Todo el cerdo  se consumía como gran manjar donde  participaba la vecindad entera para después darse  unas tremendas   comilonas colectivas gastronómicas que le llamaban con solemnidad la matanza.

Con la  carnaza del cerdo y pimentón formaban una especie de pequeñas pelotitas, todas enchufadas en ristra y embutidas en pellejos previamente  arrancados al animal, a estos productos les llamaban  chacinas, en definitiva chorizos,  morcillas y morcones.


Seguidamente despedazaban al animal en mil pedazos, su carne era consumida como algo de exquisito y  de fino gusto, evidentemente el comportamiento de estas personas en materia nutritiva  era muy parecido al de los buitres carroñeros cuando con ansiedad devoran su presa.


 A  las patas del porcino les llamaban jamones,  los solían secar por muy diversos y variados procedimientos siendo intenso  el tratamiento hasta alcanzar su curación, el clima frío y seco era propicio para ello, unos los secaban enterrados con cenizas, otros con granos de maíz, al aire libre de mil maneras lo hacían,  una vez secos los  solían colgar de un gancho siendo expuestos como verdaderos trofeos de guerra, se parecían a las piernas  de algún infiel cristiano cuando sus cuerpos eran exhibidos en las almenas de las murallas y castillos, de mil maneras lo hacían, 


Otra de sus raras costumbres consistía en no  descalzarse al entrar a la iglesia donde entraban calzados con abarcas, botas, zapatos o zuecos, los más humildes llevaban silenciosas esparteñas o alpargatas de yute, los zuecos eran unos enormes zapatones puestos encima de los que ya llevaban, impidiendo que el barro alcanzase al débil calzado que había debajo, no se reprimían en andar despacio y silenciosamente al objeto de impedir el choque del zapato contra el suelo produciendo un desagradable eco que rompía el sepulcral silencio del templo, esta gente se jactaba presuntuosamente con ademanes airosos y la cabeza levantada, no tenían ese respeto de bajar y humillar la testa en un lugar de culto, oración, meditación y silencio,  lo hacían como si entrasen a una fiesta formando estruendosos y extemporáneos ruidos, ellos mismos reconocían ser molestos y se llamaban a moderar el ruido y guardar silencio haciendo   un sonoro “chisss”.
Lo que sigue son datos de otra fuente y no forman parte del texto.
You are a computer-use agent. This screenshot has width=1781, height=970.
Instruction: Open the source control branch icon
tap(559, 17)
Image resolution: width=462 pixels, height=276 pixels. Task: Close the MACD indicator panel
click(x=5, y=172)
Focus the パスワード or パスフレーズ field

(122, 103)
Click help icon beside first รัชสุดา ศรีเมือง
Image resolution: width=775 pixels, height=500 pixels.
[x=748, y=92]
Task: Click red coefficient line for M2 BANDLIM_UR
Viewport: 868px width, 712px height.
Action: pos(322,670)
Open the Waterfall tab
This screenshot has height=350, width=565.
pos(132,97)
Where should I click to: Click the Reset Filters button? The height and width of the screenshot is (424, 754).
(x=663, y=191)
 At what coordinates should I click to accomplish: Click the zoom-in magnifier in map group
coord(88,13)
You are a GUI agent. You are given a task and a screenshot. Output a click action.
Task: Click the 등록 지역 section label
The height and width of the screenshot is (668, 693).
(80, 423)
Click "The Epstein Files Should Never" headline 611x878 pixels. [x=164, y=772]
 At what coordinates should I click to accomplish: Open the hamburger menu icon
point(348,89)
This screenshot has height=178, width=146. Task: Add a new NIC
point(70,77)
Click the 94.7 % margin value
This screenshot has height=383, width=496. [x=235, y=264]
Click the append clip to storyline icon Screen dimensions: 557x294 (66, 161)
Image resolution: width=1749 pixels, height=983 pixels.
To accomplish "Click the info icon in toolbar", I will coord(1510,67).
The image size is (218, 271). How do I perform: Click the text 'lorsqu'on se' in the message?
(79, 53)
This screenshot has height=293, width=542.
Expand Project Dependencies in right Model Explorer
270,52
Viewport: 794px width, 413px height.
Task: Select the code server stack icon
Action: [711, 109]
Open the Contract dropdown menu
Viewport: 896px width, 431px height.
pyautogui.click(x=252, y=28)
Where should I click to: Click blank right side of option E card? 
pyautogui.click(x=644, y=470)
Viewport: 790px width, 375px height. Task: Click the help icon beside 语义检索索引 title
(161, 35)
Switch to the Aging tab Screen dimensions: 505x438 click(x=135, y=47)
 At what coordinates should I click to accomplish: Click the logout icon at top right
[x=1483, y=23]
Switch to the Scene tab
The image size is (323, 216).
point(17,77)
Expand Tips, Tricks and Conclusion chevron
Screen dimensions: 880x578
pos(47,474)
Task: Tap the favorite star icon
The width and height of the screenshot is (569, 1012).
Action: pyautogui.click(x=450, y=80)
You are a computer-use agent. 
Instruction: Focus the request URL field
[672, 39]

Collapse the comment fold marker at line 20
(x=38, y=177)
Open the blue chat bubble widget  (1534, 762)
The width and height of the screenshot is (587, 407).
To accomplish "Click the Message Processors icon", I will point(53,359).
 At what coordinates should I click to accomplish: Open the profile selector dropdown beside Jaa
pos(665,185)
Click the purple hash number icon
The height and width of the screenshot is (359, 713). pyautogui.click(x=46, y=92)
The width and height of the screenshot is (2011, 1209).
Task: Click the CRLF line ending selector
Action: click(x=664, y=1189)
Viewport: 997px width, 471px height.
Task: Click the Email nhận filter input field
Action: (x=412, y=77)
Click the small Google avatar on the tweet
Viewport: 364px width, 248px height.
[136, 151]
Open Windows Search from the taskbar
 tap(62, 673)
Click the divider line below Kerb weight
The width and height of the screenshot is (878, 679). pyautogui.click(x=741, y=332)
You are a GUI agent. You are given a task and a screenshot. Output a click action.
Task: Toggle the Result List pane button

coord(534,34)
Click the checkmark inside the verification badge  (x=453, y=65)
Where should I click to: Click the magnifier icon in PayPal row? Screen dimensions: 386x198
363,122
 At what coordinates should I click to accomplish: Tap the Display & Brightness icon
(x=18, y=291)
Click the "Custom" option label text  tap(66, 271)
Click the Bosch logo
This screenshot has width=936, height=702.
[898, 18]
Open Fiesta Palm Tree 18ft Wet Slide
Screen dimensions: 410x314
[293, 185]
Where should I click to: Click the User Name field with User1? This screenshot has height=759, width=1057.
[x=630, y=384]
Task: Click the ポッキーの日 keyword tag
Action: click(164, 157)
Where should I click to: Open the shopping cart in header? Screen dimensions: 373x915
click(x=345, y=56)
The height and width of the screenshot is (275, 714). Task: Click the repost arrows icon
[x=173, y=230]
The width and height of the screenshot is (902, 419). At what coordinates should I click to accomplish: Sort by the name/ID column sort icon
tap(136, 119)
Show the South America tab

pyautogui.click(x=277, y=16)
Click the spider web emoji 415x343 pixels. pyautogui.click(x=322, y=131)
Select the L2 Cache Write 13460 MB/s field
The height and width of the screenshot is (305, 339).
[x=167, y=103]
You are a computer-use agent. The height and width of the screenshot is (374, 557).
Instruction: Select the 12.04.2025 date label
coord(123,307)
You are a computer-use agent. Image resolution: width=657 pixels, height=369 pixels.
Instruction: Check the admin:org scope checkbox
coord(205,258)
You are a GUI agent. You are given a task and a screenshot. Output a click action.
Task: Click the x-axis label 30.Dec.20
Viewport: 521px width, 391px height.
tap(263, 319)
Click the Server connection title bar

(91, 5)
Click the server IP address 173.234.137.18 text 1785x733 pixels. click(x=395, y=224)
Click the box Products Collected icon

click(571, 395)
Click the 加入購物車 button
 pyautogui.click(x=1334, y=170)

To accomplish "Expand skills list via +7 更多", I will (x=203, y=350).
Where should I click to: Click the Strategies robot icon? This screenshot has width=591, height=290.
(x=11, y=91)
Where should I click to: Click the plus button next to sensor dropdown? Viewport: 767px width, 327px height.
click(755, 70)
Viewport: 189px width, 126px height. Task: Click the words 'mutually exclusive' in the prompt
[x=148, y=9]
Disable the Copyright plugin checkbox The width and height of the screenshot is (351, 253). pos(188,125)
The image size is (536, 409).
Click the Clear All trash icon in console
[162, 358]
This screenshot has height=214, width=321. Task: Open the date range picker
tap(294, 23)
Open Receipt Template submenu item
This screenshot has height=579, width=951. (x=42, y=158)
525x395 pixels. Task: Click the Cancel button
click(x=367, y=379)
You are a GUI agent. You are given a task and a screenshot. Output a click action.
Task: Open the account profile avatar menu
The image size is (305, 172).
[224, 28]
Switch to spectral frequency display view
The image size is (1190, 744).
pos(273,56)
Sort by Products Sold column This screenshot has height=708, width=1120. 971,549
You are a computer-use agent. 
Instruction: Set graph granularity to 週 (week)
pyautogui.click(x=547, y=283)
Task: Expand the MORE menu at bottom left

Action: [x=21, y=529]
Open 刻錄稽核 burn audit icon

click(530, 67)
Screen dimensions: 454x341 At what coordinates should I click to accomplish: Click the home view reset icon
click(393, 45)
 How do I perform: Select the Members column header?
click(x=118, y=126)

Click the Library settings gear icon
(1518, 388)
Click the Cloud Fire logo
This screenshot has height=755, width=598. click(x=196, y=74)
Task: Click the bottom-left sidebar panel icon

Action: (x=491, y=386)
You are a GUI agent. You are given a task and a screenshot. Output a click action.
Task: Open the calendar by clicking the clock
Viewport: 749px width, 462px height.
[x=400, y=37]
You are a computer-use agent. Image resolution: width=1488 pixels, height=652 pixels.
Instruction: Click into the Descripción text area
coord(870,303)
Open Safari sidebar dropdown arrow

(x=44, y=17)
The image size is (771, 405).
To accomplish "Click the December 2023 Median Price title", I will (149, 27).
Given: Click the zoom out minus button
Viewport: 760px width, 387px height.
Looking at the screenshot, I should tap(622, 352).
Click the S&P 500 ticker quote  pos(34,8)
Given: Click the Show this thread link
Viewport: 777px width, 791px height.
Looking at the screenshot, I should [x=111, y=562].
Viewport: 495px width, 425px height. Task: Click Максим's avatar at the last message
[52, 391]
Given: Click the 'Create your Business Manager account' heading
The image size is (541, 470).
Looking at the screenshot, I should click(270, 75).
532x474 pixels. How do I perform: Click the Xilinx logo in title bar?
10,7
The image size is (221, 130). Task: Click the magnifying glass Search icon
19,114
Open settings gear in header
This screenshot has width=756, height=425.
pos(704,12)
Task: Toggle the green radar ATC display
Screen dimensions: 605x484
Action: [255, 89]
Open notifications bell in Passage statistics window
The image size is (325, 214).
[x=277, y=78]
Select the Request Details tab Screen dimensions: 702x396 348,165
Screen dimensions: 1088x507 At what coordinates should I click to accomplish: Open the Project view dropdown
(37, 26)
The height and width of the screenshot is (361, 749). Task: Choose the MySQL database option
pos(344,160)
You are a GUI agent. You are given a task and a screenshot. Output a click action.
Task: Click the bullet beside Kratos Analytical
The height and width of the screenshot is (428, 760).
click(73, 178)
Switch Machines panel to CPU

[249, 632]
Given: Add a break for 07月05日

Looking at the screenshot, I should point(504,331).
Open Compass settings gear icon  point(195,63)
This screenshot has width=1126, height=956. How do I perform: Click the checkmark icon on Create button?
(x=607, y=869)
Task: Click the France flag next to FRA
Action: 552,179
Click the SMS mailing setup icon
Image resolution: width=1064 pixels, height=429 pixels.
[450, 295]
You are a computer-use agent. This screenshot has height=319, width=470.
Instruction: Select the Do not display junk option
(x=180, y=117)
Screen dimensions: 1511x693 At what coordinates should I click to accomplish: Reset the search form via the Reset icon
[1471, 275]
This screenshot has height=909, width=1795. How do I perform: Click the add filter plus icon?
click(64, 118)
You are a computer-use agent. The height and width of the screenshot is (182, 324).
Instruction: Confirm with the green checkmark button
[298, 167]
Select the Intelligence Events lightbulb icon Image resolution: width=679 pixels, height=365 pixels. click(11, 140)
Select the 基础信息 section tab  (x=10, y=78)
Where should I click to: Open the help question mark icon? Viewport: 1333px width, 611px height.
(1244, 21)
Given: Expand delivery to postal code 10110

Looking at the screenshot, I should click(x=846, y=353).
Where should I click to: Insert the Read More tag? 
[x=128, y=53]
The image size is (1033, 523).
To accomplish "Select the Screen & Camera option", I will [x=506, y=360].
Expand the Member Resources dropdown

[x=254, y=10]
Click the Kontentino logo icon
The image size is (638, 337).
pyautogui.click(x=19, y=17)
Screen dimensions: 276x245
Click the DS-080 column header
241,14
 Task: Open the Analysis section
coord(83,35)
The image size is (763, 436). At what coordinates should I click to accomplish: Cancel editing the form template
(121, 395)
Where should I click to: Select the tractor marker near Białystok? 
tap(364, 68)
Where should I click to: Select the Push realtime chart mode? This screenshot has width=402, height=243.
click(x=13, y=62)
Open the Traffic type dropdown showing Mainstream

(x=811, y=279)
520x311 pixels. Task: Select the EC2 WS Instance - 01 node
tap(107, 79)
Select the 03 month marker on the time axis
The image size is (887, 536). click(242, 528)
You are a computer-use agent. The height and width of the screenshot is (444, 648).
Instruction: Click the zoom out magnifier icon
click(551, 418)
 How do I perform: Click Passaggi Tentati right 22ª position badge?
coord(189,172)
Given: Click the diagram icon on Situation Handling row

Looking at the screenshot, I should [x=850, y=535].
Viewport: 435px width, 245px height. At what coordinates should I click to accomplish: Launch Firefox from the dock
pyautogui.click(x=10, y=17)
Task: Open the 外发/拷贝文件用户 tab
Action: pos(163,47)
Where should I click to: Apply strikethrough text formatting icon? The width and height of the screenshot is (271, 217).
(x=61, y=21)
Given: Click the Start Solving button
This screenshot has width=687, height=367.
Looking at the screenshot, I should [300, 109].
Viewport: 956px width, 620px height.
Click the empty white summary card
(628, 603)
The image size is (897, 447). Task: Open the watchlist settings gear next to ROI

Cuando defecaban las gentes del campo lo hacían al aire libre, estos solían   limpiarse  el ano con una piedra o un trapucho  después, lo guardaban en aquello que ellos llamaban la faltriquera y así no es de extrañar que luego desprendieran tan mal hedor. 

De  ahí vino el invento de la colonia, al objeto de moderar los pestilentes olores, también inventaron los abanicos para despedir hacia otro lado el mal olor bajo pretexto de hacer mucho calor.   

También habían otros que algunas veces lo hacían  en el corral de sus casas, luego  se desprendían de las inmundicias acumuladas que  ellos les decían el sieso a la zona anal, no solían tener la costumbre de darse baños de asiento con agua fresca o caliente  para asear tan recóndito lugar del organismo. 

Solían tener un vocabulario soez y soberbio, hablaban siempre en alto tono con voz de mucha gravedad y agudo tono, todos creían ser gentes de abolengo aunque se tratase del mismísimo señor Monipodio y su cuadrilla de habilidosos en el vil arte de hurtar lo ajeno, blasfemaban como verdaderos carreteros cuando se les atranca la burra en el cenagal y se resiste a seguir tirando, eso si tenían mucha fe en su  religión, no comprendo cómo siendo tan religiosos pudieran decir esos disparates que sobrepasaban la blasfemia, creo era  costumbre propia de su educación y modales.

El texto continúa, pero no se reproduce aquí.